--- What to produce ---
The task calls for each record to be given again exactly.

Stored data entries
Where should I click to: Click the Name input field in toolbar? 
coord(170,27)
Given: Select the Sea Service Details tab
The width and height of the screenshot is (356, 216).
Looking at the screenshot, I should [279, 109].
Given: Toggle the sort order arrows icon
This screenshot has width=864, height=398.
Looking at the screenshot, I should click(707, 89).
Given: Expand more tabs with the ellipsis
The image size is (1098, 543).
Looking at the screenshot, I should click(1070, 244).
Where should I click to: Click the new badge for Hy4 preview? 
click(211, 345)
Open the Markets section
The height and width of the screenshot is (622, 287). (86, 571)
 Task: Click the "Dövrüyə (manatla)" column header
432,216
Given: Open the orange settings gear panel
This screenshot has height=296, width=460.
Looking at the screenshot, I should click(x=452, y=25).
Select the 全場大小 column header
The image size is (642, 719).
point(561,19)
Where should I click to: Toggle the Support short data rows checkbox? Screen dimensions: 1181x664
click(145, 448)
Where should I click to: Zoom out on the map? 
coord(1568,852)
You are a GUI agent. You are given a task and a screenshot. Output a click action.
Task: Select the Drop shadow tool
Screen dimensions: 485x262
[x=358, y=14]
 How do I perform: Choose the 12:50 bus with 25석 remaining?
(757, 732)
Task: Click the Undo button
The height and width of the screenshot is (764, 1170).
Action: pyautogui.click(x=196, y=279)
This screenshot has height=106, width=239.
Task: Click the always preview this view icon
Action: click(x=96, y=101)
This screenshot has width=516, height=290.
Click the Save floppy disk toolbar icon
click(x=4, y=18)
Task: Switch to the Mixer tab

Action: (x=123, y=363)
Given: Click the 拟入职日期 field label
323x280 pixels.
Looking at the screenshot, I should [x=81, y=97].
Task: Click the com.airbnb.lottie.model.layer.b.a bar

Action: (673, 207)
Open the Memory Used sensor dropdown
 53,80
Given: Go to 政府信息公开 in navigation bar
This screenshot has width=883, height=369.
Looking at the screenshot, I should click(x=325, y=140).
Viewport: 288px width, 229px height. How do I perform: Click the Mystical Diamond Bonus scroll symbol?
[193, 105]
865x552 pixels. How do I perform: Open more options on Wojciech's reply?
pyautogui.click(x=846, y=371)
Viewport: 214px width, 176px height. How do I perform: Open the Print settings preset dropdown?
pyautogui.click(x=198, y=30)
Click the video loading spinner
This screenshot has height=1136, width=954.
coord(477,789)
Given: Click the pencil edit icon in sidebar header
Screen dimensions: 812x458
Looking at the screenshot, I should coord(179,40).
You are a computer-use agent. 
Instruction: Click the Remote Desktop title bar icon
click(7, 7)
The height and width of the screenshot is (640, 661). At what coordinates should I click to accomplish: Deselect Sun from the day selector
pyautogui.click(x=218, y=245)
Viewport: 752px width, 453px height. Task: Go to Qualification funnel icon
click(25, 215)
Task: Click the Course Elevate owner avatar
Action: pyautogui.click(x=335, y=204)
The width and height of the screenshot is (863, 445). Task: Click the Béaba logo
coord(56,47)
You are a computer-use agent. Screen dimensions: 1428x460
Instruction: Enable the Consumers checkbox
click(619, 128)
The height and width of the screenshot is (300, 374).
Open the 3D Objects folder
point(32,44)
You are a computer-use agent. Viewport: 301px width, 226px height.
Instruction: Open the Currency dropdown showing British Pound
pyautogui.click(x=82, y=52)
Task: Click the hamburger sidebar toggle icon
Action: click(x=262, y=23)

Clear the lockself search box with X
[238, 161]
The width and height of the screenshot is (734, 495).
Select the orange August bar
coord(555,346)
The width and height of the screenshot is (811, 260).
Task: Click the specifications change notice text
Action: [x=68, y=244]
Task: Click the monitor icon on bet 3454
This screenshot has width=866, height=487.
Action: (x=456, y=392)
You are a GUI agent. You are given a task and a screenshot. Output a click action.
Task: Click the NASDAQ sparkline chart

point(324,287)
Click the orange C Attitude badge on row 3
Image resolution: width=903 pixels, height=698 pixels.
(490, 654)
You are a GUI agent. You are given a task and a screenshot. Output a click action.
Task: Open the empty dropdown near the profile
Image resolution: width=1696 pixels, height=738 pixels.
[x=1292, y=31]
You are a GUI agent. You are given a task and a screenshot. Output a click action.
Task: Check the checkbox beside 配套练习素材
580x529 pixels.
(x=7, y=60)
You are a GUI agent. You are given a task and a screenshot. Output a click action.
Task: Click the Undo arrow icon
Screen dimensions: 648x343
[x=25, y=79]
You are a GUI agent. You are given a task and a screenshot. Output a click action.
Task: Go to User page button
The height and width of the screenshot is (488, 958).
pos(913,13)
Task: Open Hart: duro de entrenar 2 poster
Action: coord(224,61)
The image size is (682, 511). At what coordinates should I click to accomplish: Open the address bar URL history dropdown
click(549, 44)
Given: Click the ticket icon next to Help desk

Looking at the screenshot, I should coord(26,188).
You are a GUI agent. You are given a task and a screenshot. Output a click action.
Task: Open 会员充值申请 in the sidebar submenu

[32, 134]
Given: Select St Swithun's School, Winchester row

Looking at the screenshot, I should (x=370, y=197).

--- Task response ---
Where should I click to: Click the Name input field in toolbar? 
coord(170,27)
Given: Select the Sea Service Details tab
The width and height of the screenshot is (356, 216).
Looking at the screenshot, I should [279, 109].
Given: Toggle the sort order arrows icon
This screenshot has width=864, height=398.
Looking at the screenshot, I should click(707, 89).
Given: Expand more tabs with the ellipsis
The image size is (1098, 543).
Looking at the screenshot, I should click(1070, 244).
Where should I click to: Click the new badge for Hy4 preview? 
click(211, 345)
Open the Markets section
The height and width of the screenshot is (622, 287). (86, 571)
 Task: Click the "Dövrüyə (manatla)" column header
432,216
Given: Open the orange settings gear panel
This screenshot has height=296, width=460.
Looking at the screenshot, I should click(x=452, y=25).
Select the 全場大小 column header
The image size is (642, 719).
point(561,19)
Where should I click to: Toggle the Support short data rows checkbox? Screen dimensions: 1181x664
click(145, 448)
Where should I click to: Zoom out on the map? 
coord(1568,852)
You are a GUI agent. You are given a task and a screenshot. Output a click action.
Task: Select the Drop shadow tool
Screen dimensions: 485x262
[x=358, y=14]
 How do I perform: Choose the 12:50 bus with 25석 remaining?
(757, 732)
Task: Click the Undo button
The height and width of the screenshot is (764, 1170).
Action: pyautogui.click(x=196, y=279)
This screenshot has height=106, width=239.
Task: Click the always preview this view icon
Action: click(x=96, y=101)
This screenshot has width=516, height=290.
Click the Save floppy disk toolbar icon
click(x=4, y=18)
Task: Switch to the Mixer tab

Action: (x=123, y=363)
Given: Click the 拟入职日期 field label
323x280 pixels.
Looking at the screenshot, I should [x=81, y=97].
Task: Click the com.airbnb.lottie.model.layer.b.a bar

Action: (673, 207)
Open the Memory Used sensor dropdown
 53,80
Given: Go to 政府信息公开 in navigation bar
This screenshot has width=883, height=369.
Looking at the screenshot, I should click(x=325, y=140).
Viewport: 288px width, 229px height. How do I perform: Click the Mystical Diamond Bonus scroll symbol?
[193, 105]
865x552 pixels. How do I perform: Open more options on Wojciech's reply?
pyautogui.click(x=846, y=371)
Viewport: 214px width, 176px height. How do I perform: Open the Print settings preset dropdown?
pyautogui.click(x=198, y=30)
Click the video loading spinner
This screenshot has height=1136, width=954.
coord(477,789)
Given: Click the pencil edit icon in sidebar header
Screen dimensions: 812x458
Looking at the screenshot, I should coord(179,40).
You are a computer-use agent. 
Instruction: Click the Remote Desktop title bar icon
click(7, 7)
The height and width of the screenshot is (640, 661). At what coordinates should I click to accomplish: Deselect Sun from the day selector
pyautogui.click(x=218, y=245)
Viewport: 752px width, 453px height. Task: Go to Qualification funnel icon
click(25, 215)
Task: Click the Course Elevate owner avatar
Action: pyautogui.click(x=335, y=204)
The width and height of the screenshot is (863, 445). Task: Click the Béaba logo
coord(56,47)
You are a computer-use agent. Screen dimensions: 1428x460
Instruction: Enable the Consumers checkbox
click(619, 128)
The height and width of the screenshot is (300, 374).
Open the 3D Objects folder
point(32,44)
You are a computer-use agent. Viewport: 301px width, 226px height.
Instruction: Open the Currency dropdown showing British Pound
pyautogui.click(x=82, y=52)
Task: Click the hamburger sidebar toggle icon
Action: click(x=262, y=23)

Clear the lockself search box with X
[238, 161]
The width and height of the screenshot is (734, 495).
Select the orange August bar
coord(555,346)
The width and height of the screenshot is (811, 260).
Task: Click the specifications change notice text
Action: [x=68, y=244]
Task: Click the monitor icon on bet 3454
This screenshot has width=866, height=487.
Action: (x=456, y=392)
You are a GUI agent. You are given a task and a screenshot. Output a click action.
Task: Click the NASDAQ sparkline chart

point(324,287)
Click the orange C Attitude badge on row 3
Image resolution: width=903 pixels, height=698 pixels.
(490, 654)
You are a GUI agent. You are given a task and a screenshot. Output a click action.
Task: Open the empty dropdown near the profile
Image resolution: width=1696 pixels, height=738 pixels.
[x=1292, y=31]
You are a GUI agent. You are given a task and a screenshot. Output a click action.
Task: Check the checkbox beside 配套练习素材
580x529 pixels.
(x=7, y=60)
You are a GUI agent. You are given a task and a screenshot. Output a click action.
Task: Click the Undo arrow icon
Screen dimensions: 648x343
[x=25, y=79]
You are a GUI agent. You are given a task and a screenshot. Output a click action.
Task: Go to User page button
The height and width of the screenshot is (488, 958).
pos(913,13)
Task: Open Hart: duro de entrenar 2 poster
Action: coord(224,61)
The image size is (682, 511). At what coordinates should I click to accomplish: Open the address bar URL history dropdown
click(549, 44)
Given: Click the ticket icon next to Help desk

Looking at the screenshot, I should coord(26,188).
You are a GUI agent. You are given a task and a screenshot. Output a click action.
Task: Open 会员充值申请 in the sidebar submenu

[32, 134]
Given: Select St Swithun's School, Winchester row

Looking at the screenshot, I should (x=370, y=197).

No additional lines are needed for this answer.